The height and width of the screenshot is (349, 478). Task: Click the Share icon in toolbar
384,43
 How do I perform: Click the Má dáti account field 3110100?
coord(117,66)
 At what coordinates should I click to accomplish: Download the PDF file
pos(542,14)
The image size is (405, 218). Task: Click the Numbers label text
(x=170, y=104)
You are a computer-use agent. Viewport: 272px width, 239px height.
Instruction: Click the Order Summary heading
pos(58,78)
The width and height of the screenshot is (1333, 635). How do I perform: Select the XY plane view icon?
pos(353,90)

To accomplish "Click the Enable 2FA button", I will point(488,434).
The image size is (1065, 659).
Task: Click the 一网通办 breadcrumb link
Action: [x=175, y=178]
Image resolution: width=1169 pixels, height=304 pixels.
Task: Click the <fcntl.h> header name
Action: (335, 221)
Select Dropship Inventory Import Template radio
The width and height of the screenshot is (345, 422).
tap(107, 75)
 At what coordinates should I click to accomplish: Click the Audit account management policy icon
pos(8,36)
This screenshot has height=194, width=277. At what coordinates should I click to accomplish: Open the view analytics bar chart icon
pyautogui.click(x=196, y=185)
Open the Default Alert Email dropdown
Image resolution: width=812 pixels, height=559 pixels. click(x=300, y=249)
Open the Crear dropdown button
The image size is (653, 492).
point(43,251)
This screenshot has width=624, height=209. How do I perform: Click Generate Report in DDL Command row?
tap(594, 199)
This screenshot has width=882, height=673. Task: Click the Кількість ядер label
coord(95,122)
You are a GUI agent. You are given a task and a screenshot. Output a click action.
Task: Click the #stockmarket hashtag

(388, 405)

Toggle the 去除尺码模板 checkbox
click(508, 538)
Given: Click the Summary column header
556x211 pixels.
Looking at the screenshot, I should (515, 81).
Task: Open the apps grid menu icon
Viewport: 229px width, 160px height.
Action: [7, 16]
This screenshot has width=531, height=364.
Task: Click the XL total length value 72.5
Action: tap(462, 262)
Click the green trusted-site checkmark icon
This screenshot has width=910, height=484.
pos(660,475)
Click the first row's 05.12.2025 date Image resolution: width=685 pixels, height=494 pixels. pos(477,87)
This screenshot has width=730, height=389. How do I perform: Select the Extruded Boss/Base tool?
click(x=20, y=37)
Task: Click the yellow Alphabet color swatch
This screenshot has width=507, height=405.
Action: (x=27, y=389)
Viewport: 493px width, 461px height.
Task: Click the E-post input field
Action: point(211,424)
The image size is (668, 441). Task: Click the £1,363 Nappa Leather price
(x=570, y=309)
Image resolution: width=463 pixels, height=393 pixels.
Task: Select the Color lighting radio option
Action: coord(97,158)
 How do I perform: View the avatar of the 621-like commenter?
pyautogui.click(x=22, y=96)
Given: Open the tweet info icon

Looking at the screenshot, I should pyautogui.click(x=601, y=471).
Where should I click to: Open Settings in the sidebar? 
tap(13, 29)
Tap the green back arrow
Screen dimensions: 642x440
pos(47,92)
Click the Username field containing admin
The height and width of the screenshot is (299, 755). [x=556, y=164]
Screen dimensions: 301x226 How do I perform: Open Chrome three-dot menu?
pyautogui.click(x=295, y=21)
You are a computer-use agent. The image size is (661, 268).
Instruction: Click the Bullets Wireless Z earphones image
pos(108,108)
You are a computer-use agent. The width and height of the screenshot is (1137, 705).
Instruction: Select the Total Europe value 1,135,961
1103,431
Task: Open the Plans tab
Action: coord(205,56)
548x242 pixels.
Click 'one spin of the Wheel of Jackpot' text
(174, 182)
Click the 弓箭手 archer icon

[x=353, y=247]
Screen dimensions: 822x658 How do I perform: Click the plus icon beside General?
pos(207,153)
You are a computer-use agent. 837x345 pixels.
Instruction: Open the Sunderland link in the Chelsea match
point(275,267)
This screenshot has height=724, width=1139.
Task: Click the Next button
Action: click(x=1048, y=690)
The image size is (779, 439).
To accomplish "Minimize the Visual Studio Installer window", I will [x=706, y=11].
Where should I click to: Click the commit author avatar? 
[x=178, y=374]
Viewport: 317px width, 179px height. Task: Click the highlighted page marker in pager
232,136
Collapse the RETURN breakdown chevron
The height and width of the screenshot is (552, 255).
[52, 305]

= = =

WHAT IS NEEDED: Please output the listing in full, exactly as it was given above.

OUTPUT FOR THIS TASK:
The height and width of the screenshot is (349, 478). Task: Click the Share icon in toolbar
384,43
 How do I perform: Click the Má dáti account field 3110100?
coord(117,66)
 At what coordinates should I click to accomplish: Download the PDF file
pos(542,14)
The image size is (405, 218). Task: Click the Numbers label text
(x=170, y=104)
You are a computer-use agent. Viewport: 272px width, 239px height.
Instruction: Click the Order Summary heading
pos(58,78)
The width and height of the screenshot is (1333, 635). How do I perform: Select the XY plane view icon?
pos(353,90)

To accomplish "Click the Enable 2FA button", I will point(488,434).
The image size is (1065, 659).
Task: Click the 一网通办 breadcrumb link
Action: [x=175, y=178]
Image resolution: width=1169 pixels, height=304 pixels.
Task: Click the <fcntl.h> header name
Action: (335, 221)
Select Dropship Inventory Import Template radio
The width and height of the screenshot is (345, 422).
tap(107, 75)
 At what coordinates should I click to accomplish: Click the Audit account management policy icon
pos(8,36)
This screenshot has height=194, width=277. At what coordinates should I click to accomplish: Open the view analytics bar chart icon
pyautogui.click(x=196, y=185)
Open the Default Alert Email dropdown
Image resolution: width=812 pixels, height=559 pixels. click(x=300, y=249)
Open the Crear dropdown button
The image size is (653, 492).
point(43,251)
This screenshot has width=624, height=209. How do I perform: Click Generate Report in DDL Command row?
tap(594, 199)
This screenshot has width=882, height=673. Task: Click the Кількість ядер label
coord(95,122)
You are a GUI agent. You are given a task and a screenshot. Output a click action.
Task: Click the #stockmarket hashtag

(388, 405)

Toggle the 去除尺码模板 checkbox
click(508, 538)
Given: Click the Summary column header
556x211 pixels.
Looking at the screenshot, I should (515, 81).
Task: Open the apps grid menu icon
Viewport: 229px width, 160px height.
Action: [7, 16]
This screenshot has width=531, height=364.
Task: Click the XL total length value 72.5
Action: tap(462, 262)
Click the green trusted-site checkmark icon
This screenshot has width=910, height=484.
pos(660,475)
Click the first row's 05.12.2025 date Image resolution: width=685 pixels, height=494 pixels. pos(477,87)
This screenshot has width=730, height=389. How do I perform: Select the Extruded Boss/Base tool?
click(x=20, y=37)
Task: Click the yellow Alphabet color swatch
This screenshot has width=507, height=405.
Action: (x=27, y=389)
Viewport: 493px width, 461px height.
Task: Click the E-post input field
Action: point(211,424)
The image size is (668, 441). Task: Click the £1,363 Nappa Leather price
(x=570, y=309)
Image resolution: width=463 pixels, height=393 pixels.
Task: Select the Color lighting radio option
Action: coord(97,158)
 How do I perform: View the avatar of the 621-like commenter?
pyautogui.click(x=22, y=96)
Given: Open the tweet info icon

Looking at the screenshot, I should pyautogui.click(x=601, y=471).
Where should I click to: Open Settings in the sidebar? 
tap(13, 29)
Tap the green back arrow
Screen dimensions: 642x440
pos(47,92)
Click the Username field containing admin
The height and width of the screenshot is (299, 755). [x=556, y=164]
Screen dimensions: 301x226 How do I perform: Open Chrome three-dot menu?
pyautogui.click(x=295, y=21)
You are a computer-use agent. The image size is (661, 268).
Instruction: Click the Bullets Wireless Z earphones image
pos(108,108)
You are a computer-use agent. The width and height of the screenshot is (1137, 705).
Instruction: Select the Total Europe value 1,135,961
1103,431
Task: Open the Plans tab
Action: coord(205,56)
548x242 pixels.
Click 'one spin of the Wheel of Jackpot' text
(174, 182)
Click the 弓箭手 archer icon

[x=353, y=247]
Screen dimensions: 822x658 How do I perform: Click the plus icon beside General?
pos(207,153)
You are a computer-use agent. 837x345 pixels.
Instruction: Open the Sunderland link in the Chelsea match
point(275,267)
This screenshot has height=724, width=1139.
Task: Click the Next button
Action: click(x=1048, y=690)
The image size is (779, 439).
To accomplish "Minimize the Visual Studio Installer window", I will [x=706, y=11].
Where should I click to: Click the commit author avatar? 
[x=178, y=374]
Viewport: 317px width, 179px height. Task: Click the highlighted page marker in pager
232,136
Collapse the RETURN breakdown chevron
The height and width of the screenshot is (552, 255).
[52, 305]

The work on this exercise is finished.